[DATA EXCERPTS]
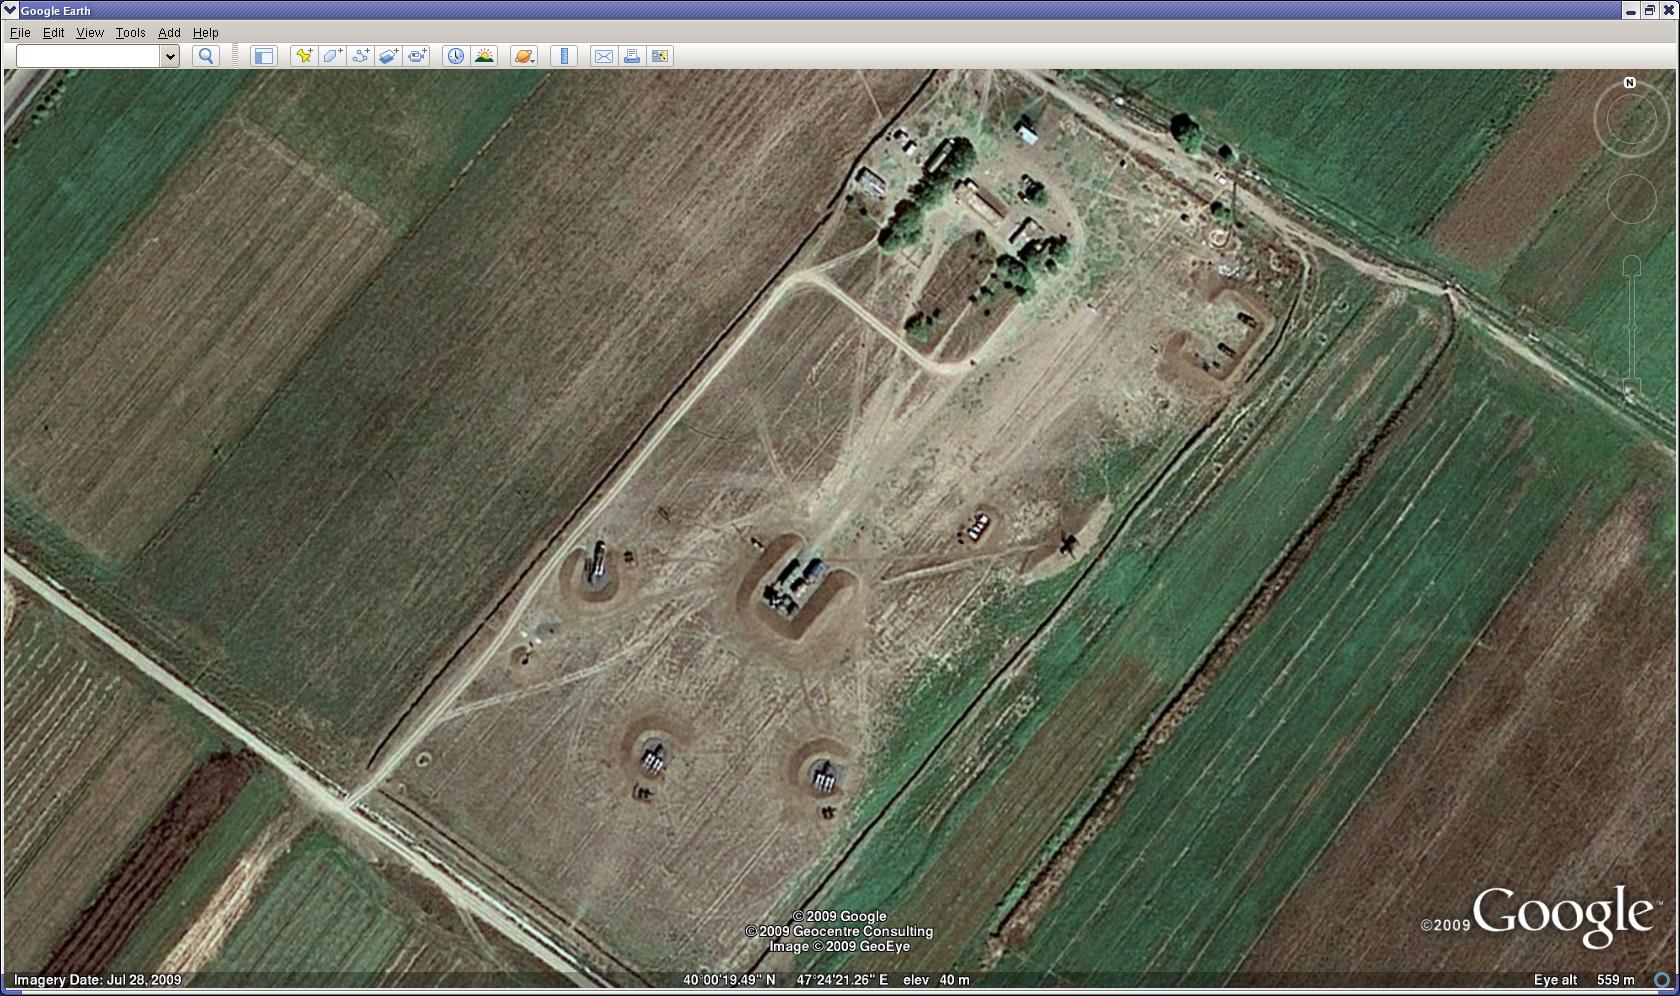
Task: Add an image overlay from the toolbar
Action: 388,56
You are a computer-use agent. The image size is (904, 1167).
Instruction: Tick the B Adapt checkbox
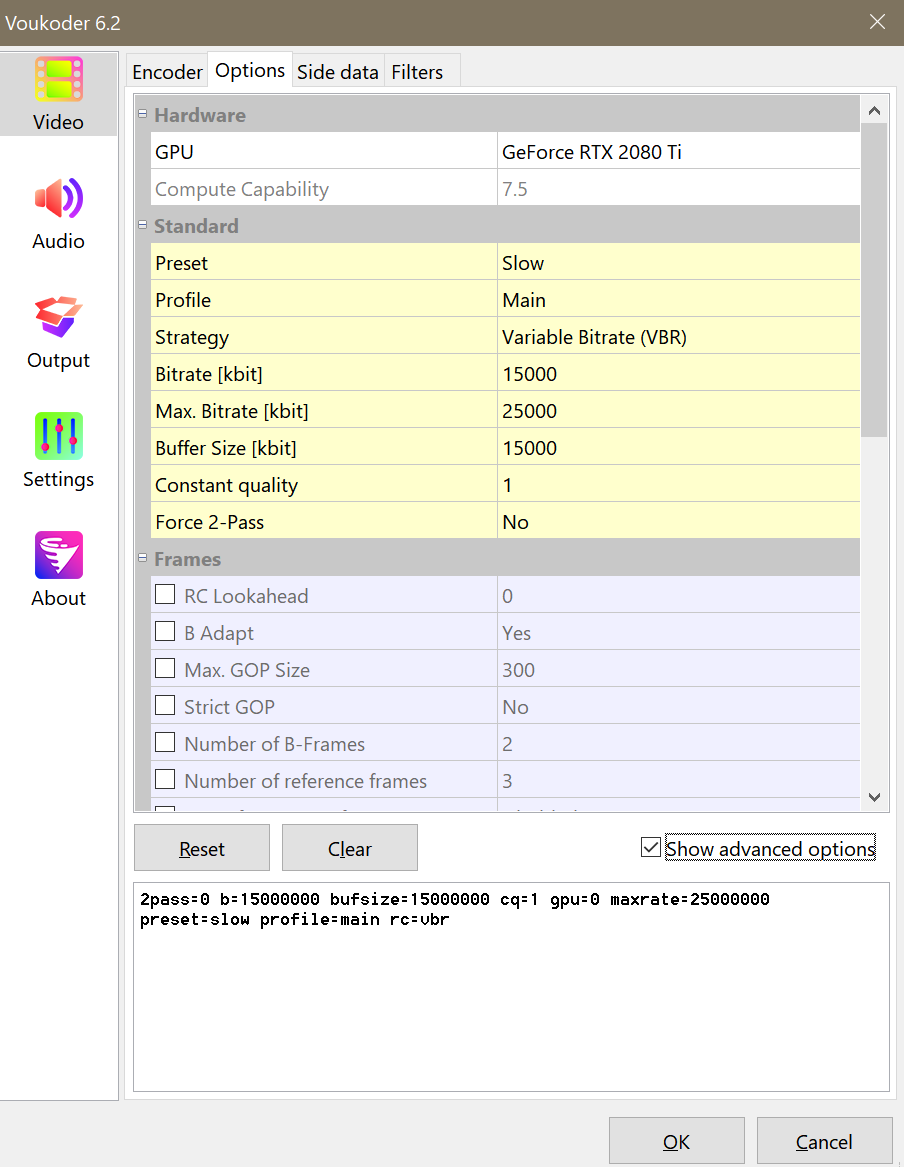[165, 633]
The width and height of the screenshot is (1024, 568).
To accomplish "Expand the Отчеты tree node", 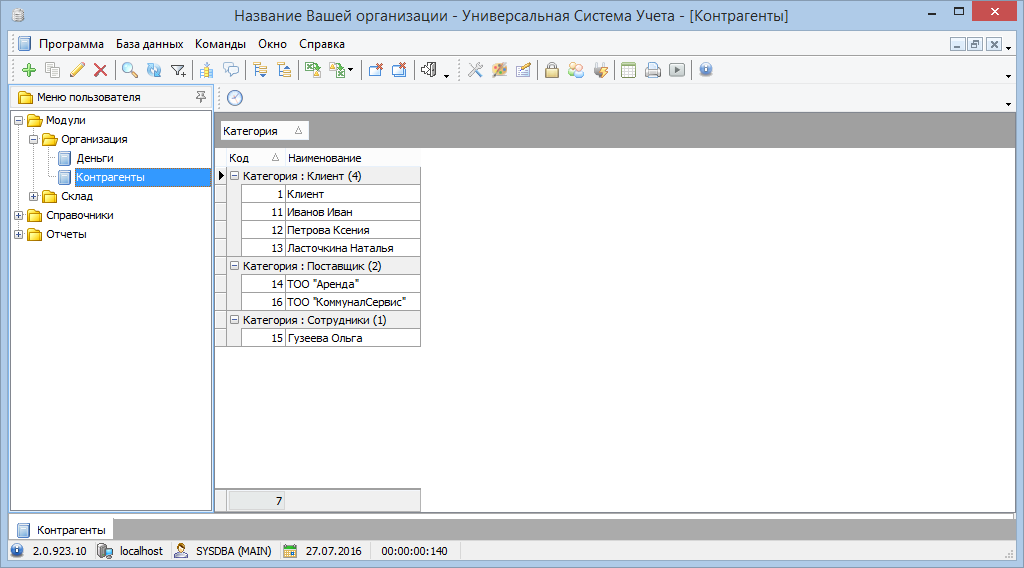I will click(18, 234).
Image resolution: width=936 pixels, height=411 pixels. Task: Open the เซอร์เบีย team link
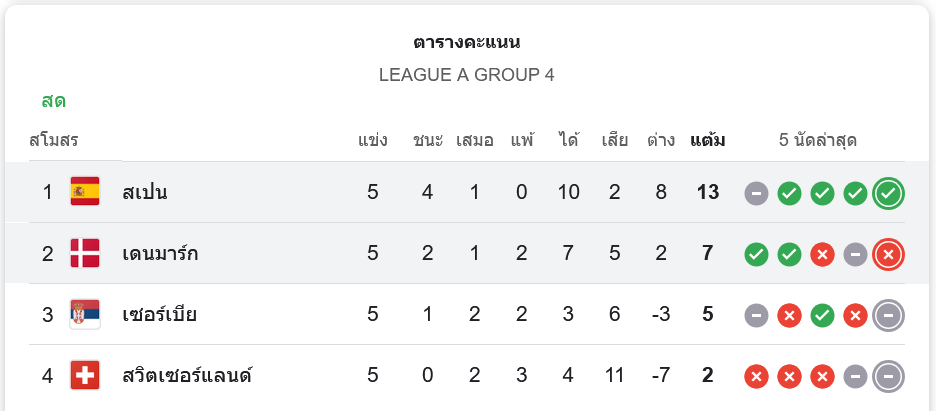point(159,315)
[/DATA EXCERPTS]
WHAT YOU WILL DO
The last line of the entries marks the end, and the line with "Image resolution: width=936" marks the start. Output exactly those two lines and every line between them, nothing else, with the pictures left out.

SOLUTION TO THIS EXERCISE
Image resolution: width=936 pixels, height=411 pixels. Task: Open the เซอร์เบีย team link
point(159,315)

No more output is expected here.